The Oscars changes will end up making no one happy

America is having a moment. In case you missed the high drama of the 2016 election or the ongoing analysis of a great cultural divide in the country pitting the coastal elites against everyone in the middle, the Academy Awards have made an effort to remind you of it. In an announcement on Wednesday, the academy teased that “change is coming” with the addition of a “Popular Film” category and a more compressed three-hour runtime of its award show.

This should come as no surprise.

ABC and the Oscars could only endure headlines reading “all-time low viewership” for the famed film awards so many consecutive years before attempting to adapt. The 2018 awards put the Oscars at 26.5 million viewers, down 19 percent from 2017 and a 39 percent slide from the shows’ most recent high of 43.7 million in 2014. There is a good case to be made both for and against this change coming out of Hollywood. I’m admittingly torn — and you should be too.

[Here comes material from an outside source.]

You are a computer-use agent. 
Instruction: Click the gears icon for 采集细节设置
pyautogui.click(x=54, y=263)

[Related: The Oscars better figure out what ‘popular’ means, fast]

The addition of a “Popular Film” category is exactly what you suspect, a chance for “Black Panther” and “Star Wars” films to take home a golden trophy for their mainstream appeal and for ABC to lure in their fans to tune in for big reveal of a winner. In a few years you may be lucky enough to witness an Oscar showdown between “Jumanji 6: Stuck Again In The Jungle” and “Fast & Furious 20.” Is this Hollywood waking up to the inherent problems with their elitist, anti-conservative, marathon-length broadcast of social justice rants — broken up by awards for movies you likely haven’t seen? Or is this a very real sign of the times where everyone gets a trophy, value is attached to profitability, and populism is the name of the game?

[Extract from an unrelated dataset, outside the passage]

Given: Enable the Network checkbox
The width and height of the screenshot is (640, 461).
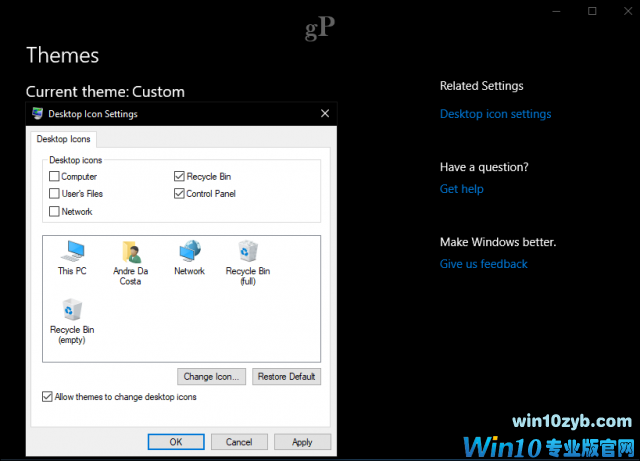Looking at the screenshot, I should coord(55,212).
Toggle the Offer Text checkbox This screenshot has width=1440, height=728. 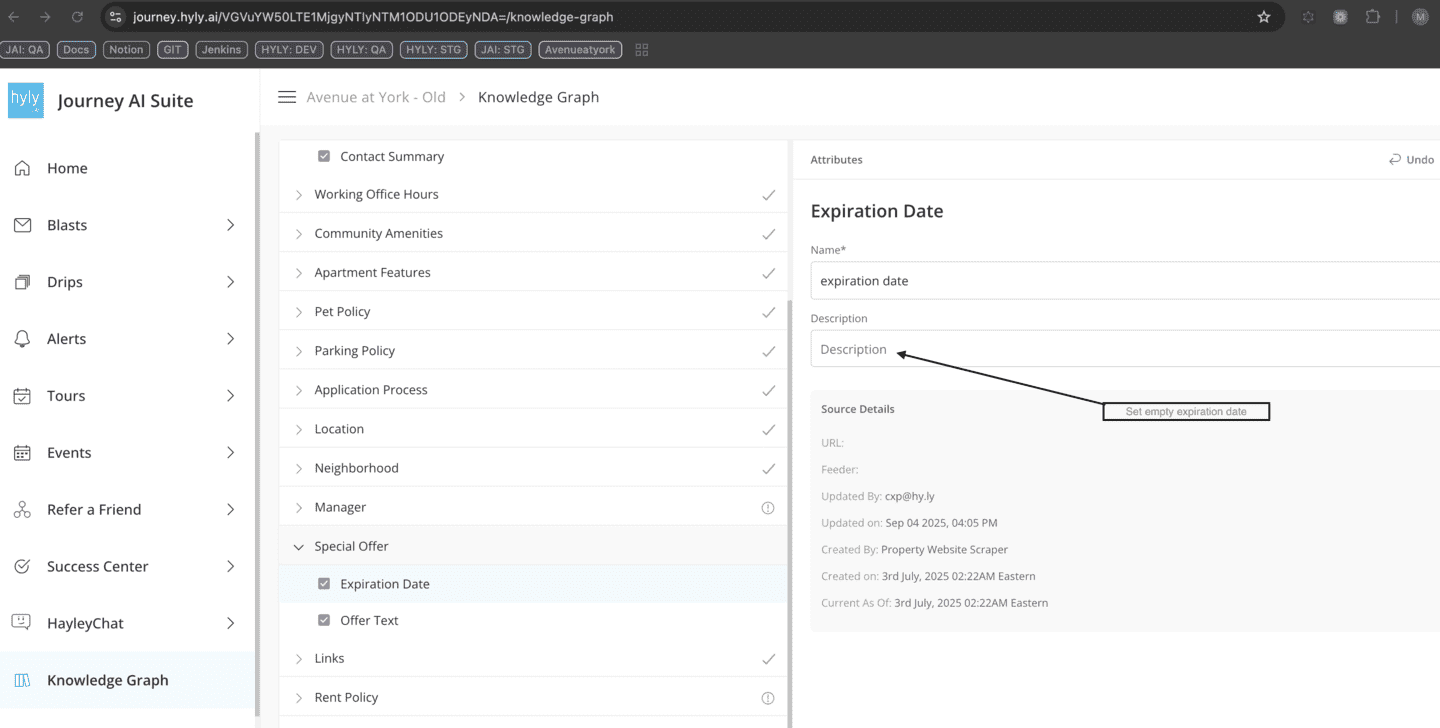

It’s definitely not the first option. It is more likely the second. The case against this is simple: “Jumanji” or whatever Marvel movie comes out in a given year don’t deserve the highest award for artistic achievement in film just because it sold a lot of tickets. We don’t know the criteria yet for “Popular Film,” but it’s hard to foresee box office performance not being a big part of it. We should all be concerned about a culture that worships at the throne of mediocrity and popular appeal. That’s pretty much why we have to worry about the rise of socialism with younger generations and have a president now that coasted to victory by turning our political process into a reality show (and governs as such). With all the competition in the marketplace today for audiences’ eyeballs and time, it is understandable that some would groan over “The Shape Of Water” winning Best Picture in 2018, but it was in fact a remarkable movie. Creating new categories for safe, shallow, and focus-group generated entertainment is not the American ideal. We should demand more of our culture than a 30th “Spiderman” reboot.

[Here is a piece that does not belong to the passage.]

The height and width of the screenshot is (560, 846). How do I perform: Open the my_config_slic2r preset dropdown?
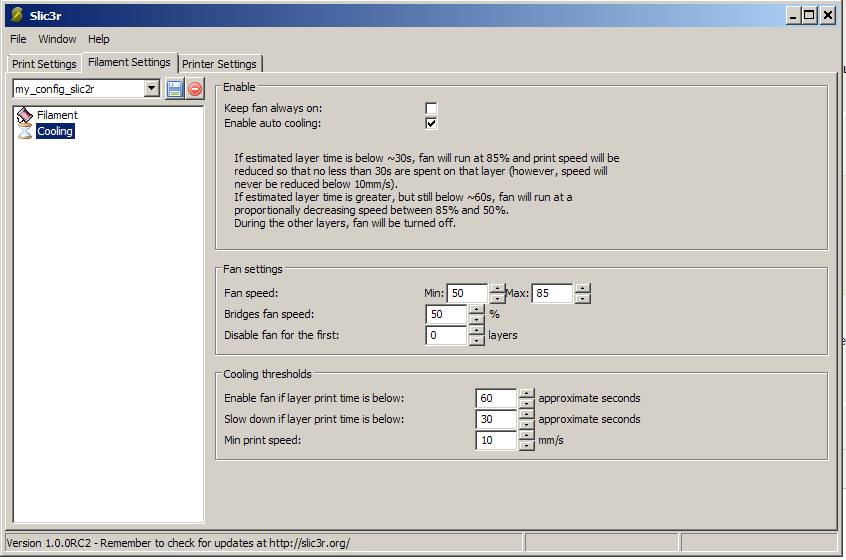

The case for it is also straightforward. If the goal of the academy is to get “America” to tune in every year, it’s quite clear what they are doing isn’t working with audience expectations in 2018. It may not even be their cringy hosts and winner picks that are cause of the decline. The Olympics and the Super Bowl are facing a similar crisis. This has more to do with competition in entertainment, cord-cutting, and the general modernity than it does the liberal parade of grievances and virtue signaling that is the Oscars.

In a way, the extreme negative reaction to this change highlights just how entrenched the bias towards the status quo has become. For example the HuffPost’s Matthew Jacobs says “the academy’s populist grasp for a phony sense of restored relevance is, frankly, some MAGA bullshit” — as if ABC is required to air a three-hour-long program with an amazing shrinking audience or Hollywood isn’t facing unprecedented disruption from outside competition like Netflix and Amazon. Vox views this decision as rushed, despite four years of industry discussion about the ratings problem and cultural irrelevance of the night’s big winners.

The show is too long. Trimming it to 3 hours is long overdue and let’s face it, syncs up nicely with consumer expectations and diminished attention spans. Some of the awards will not be included in the broadcast, presumably going to an online-only version of the show. No one is really being hurt by this besides a sliver of the most hyper-involved arts critics and enthusiasts in the country. But here lies the conundrum faced by all brands, companies, and institutions in this moment of cultural and technological upheaval.

When you try to make everyone happy, you usually end up with no one being happy. Alienating your core audience to try and bring back in the lost viewers may only worsen the Oscars’ problem. I suspect the Oscars’ declining lack of appeal is a mix of frustration with the one-sided political attacks and the wealth of choices for entertainment that are now available. They could focus on these larger and more challenging issues than giving in to the populist moodswing of the times.